● EXERCISE AIM:
Nothing but the lines from the one with "The image size is (1180, 343)." through the last line of the entries below should appear in the copy, please, and no pictures.

Stored items:
──────────

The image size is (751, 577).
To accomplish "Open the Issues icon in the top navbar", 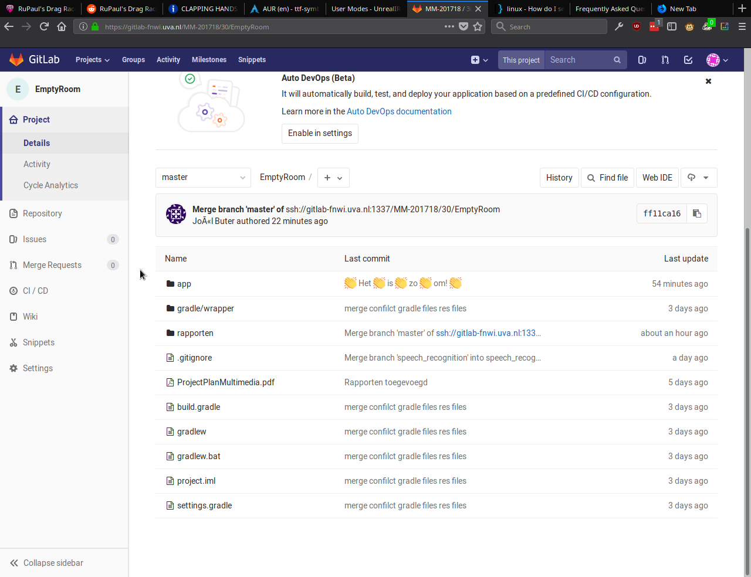I will [x=642, y=60].
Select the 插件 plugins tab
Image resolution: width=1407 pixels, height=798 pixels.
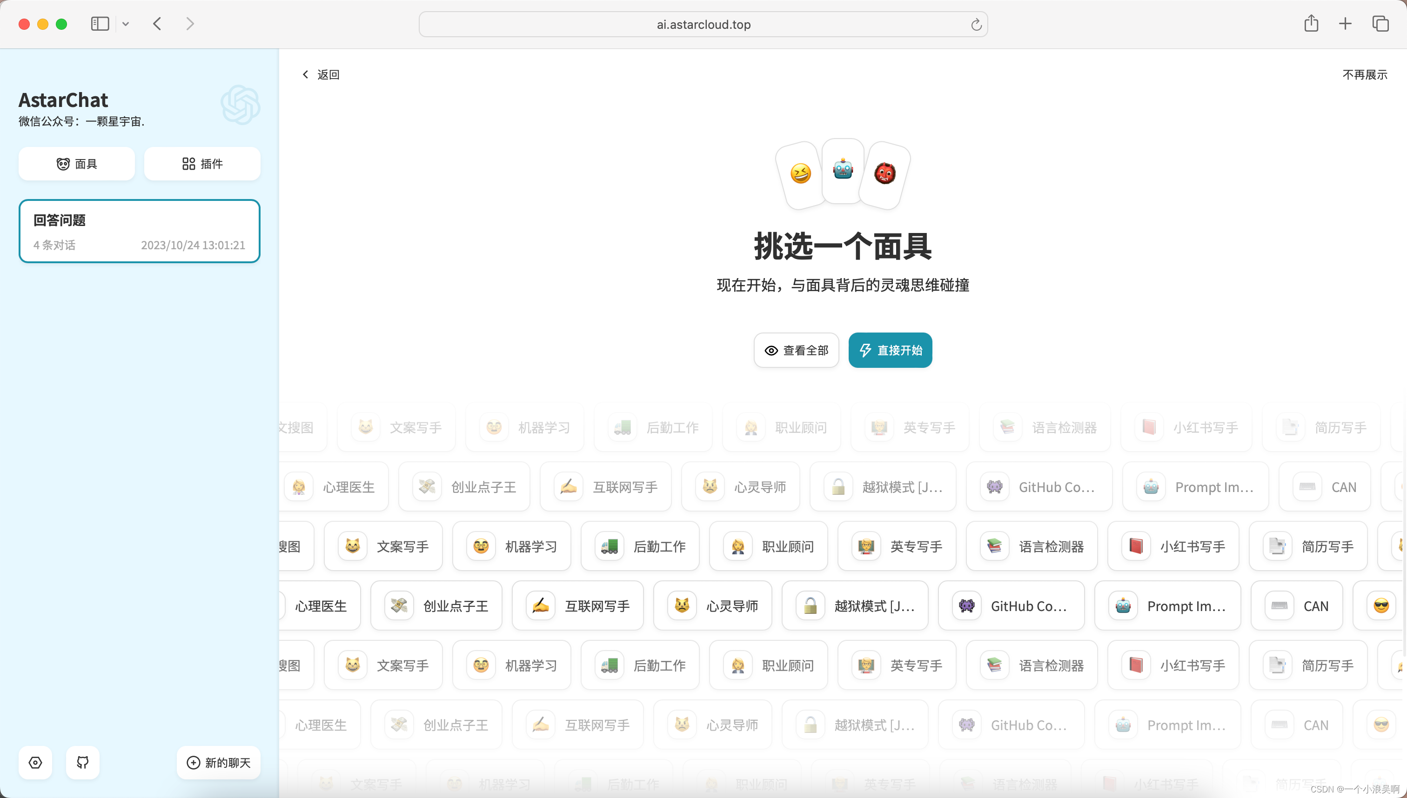[202, 163]

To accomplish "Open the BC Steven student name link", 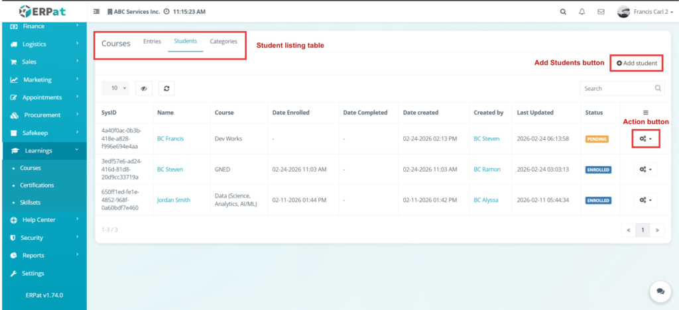I will click(170, 170).
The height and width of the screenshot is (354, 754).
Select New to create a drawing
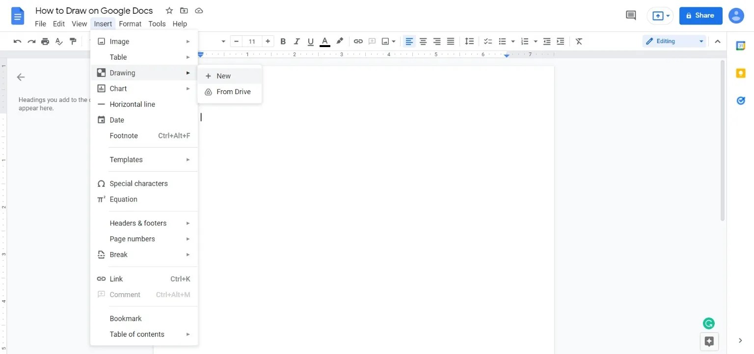[223, 76]
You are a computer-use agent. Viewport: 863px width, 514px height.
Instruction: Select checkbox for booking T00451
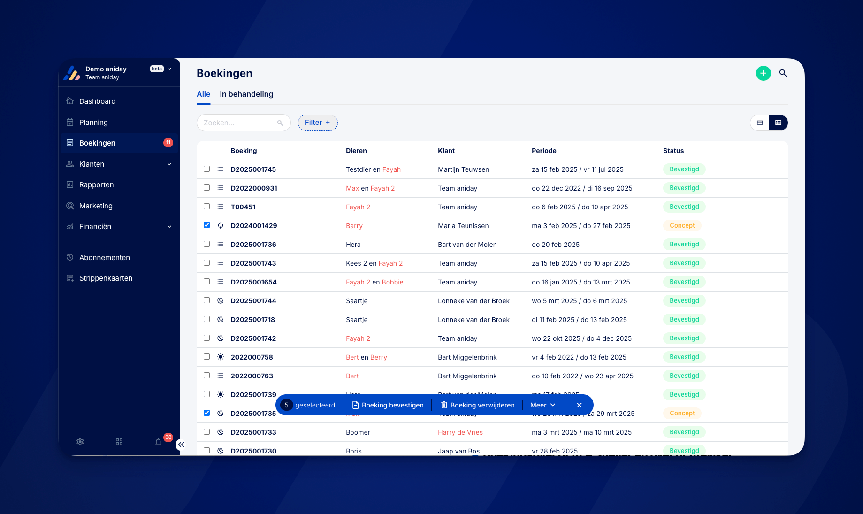click(x=206, y=207)
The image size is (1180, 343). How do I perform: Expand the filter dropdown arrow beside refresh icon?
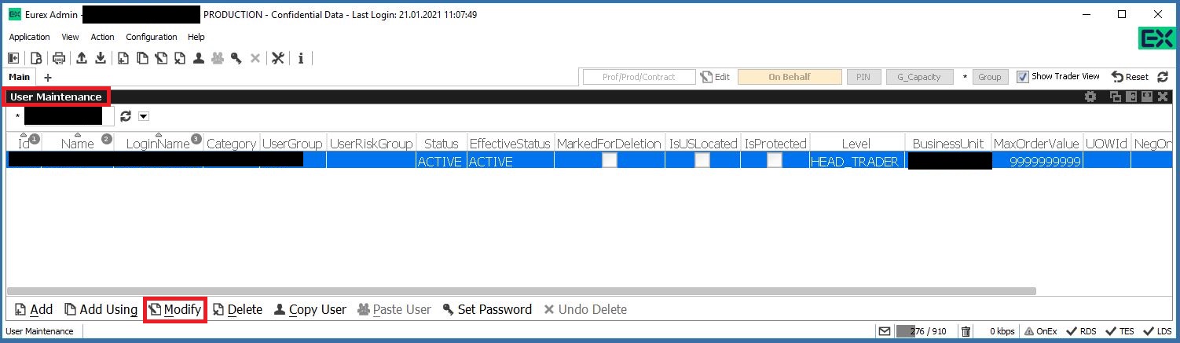click(x=143, y=116)
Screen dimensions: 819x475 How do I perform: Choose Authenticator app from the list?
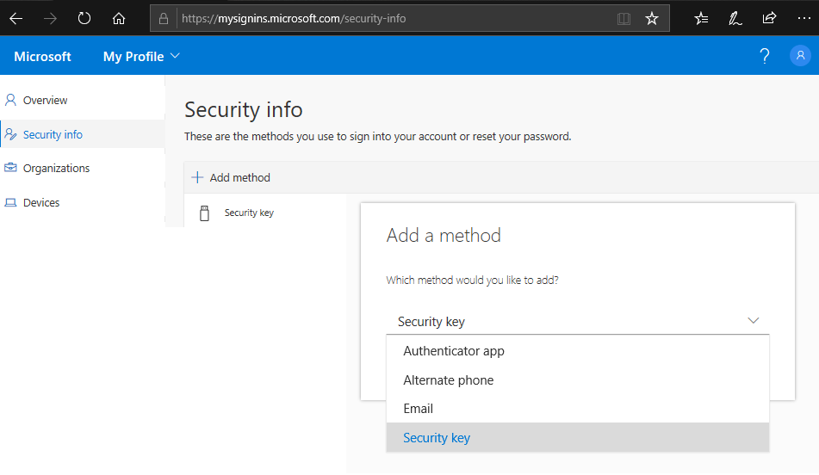click(454, 351)
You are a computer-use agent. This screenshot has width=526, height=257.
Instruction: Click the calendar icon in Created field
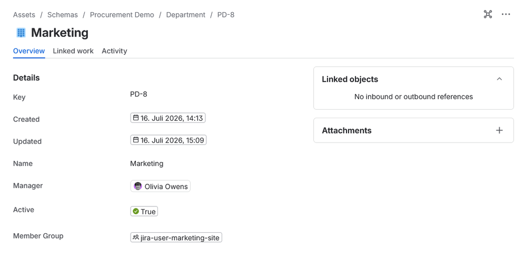click(136, 118)
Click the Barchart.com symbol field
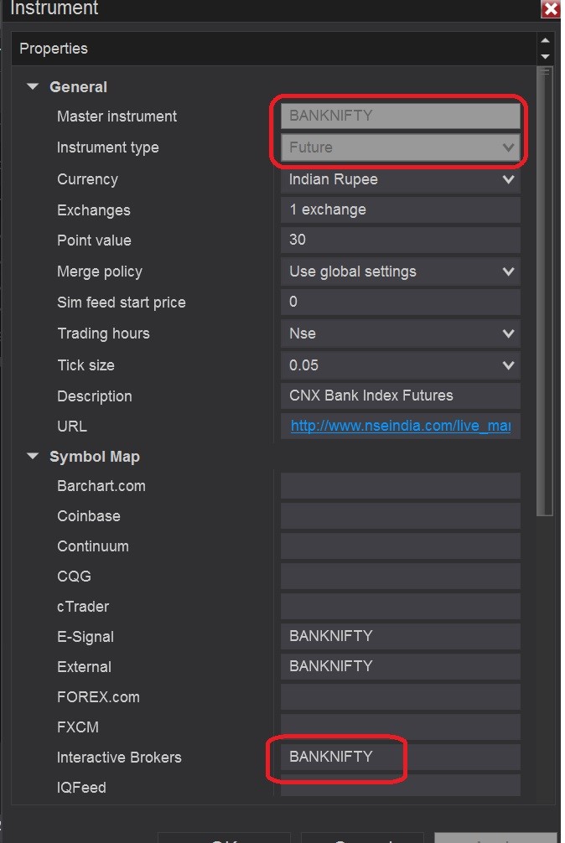 400,486
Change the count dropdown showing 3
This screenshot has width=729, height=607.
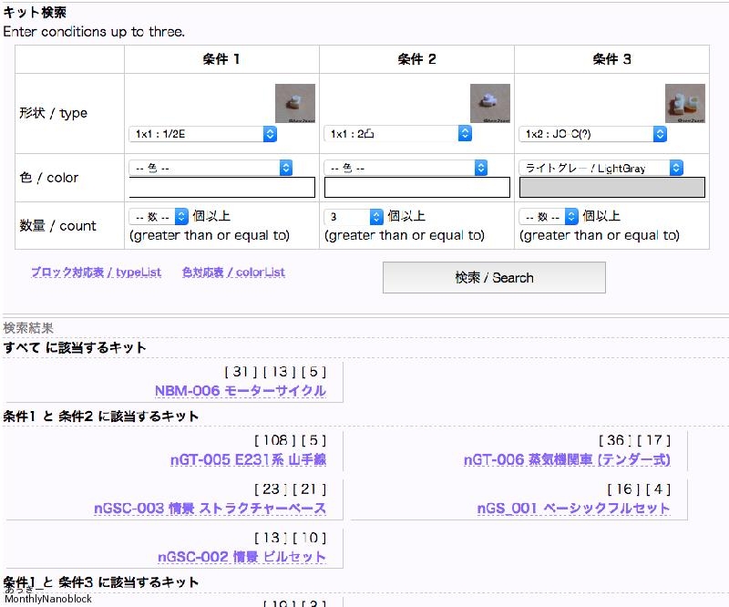pyautogui.click(x=354, y=217)
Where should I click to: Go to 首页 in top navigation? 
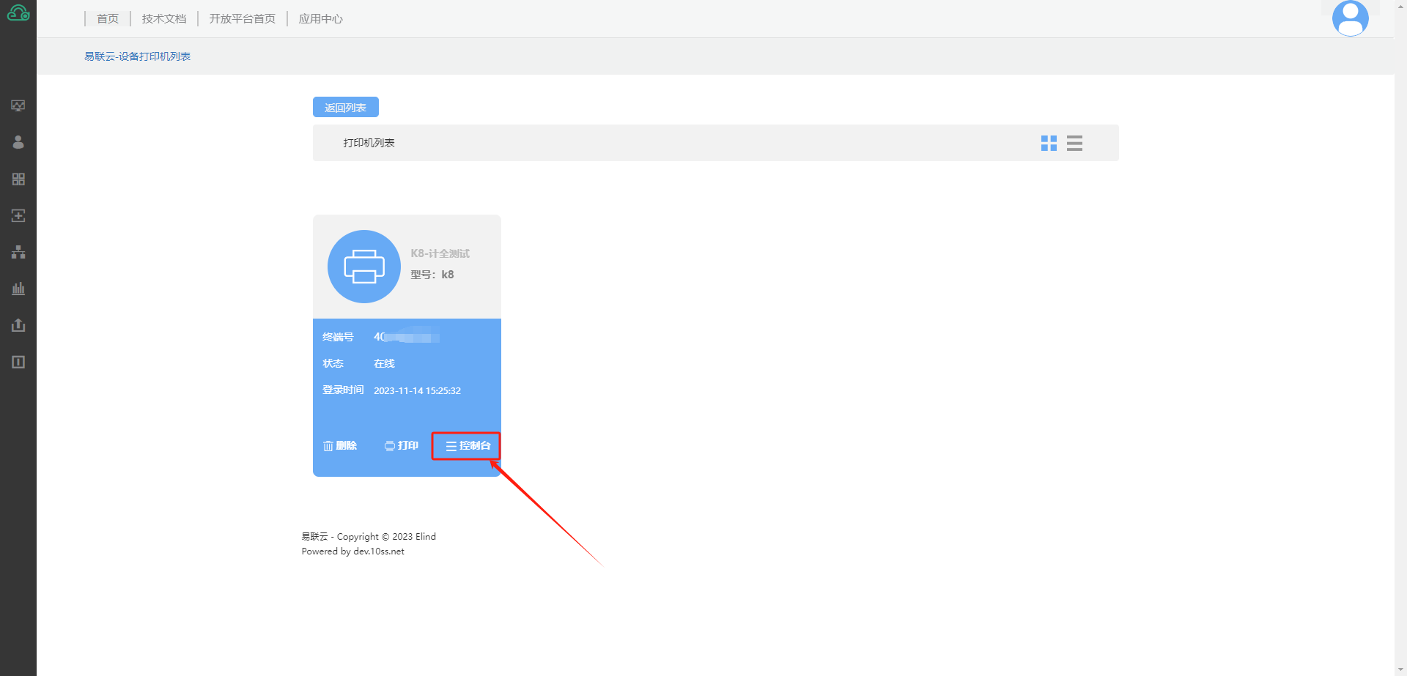tap(108, 19)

──────────

● ANSWER SECTION:
The image size is (1180, 343). How do I perform: Expand the filter dropdown arrow beside refresh icon?
click(x=143, y=116)
Screen dimensions: 819x475 How do I perform: Choose Authenticator app from the list?
click(454, 351)
You are a computer-use agent. This screenshot has width=526, height=257.
Instruction: Click the calendar icon in Created field
click(136, 118)
Click the Barchart.com symbol field
 400,486
Change the count dropdown showing 3
This screenshot has width=729, height=607.
pyautogui.click(x=354, y=217)
Where should I click to: Go to 首页 in top navigation? 
tap(108, 19)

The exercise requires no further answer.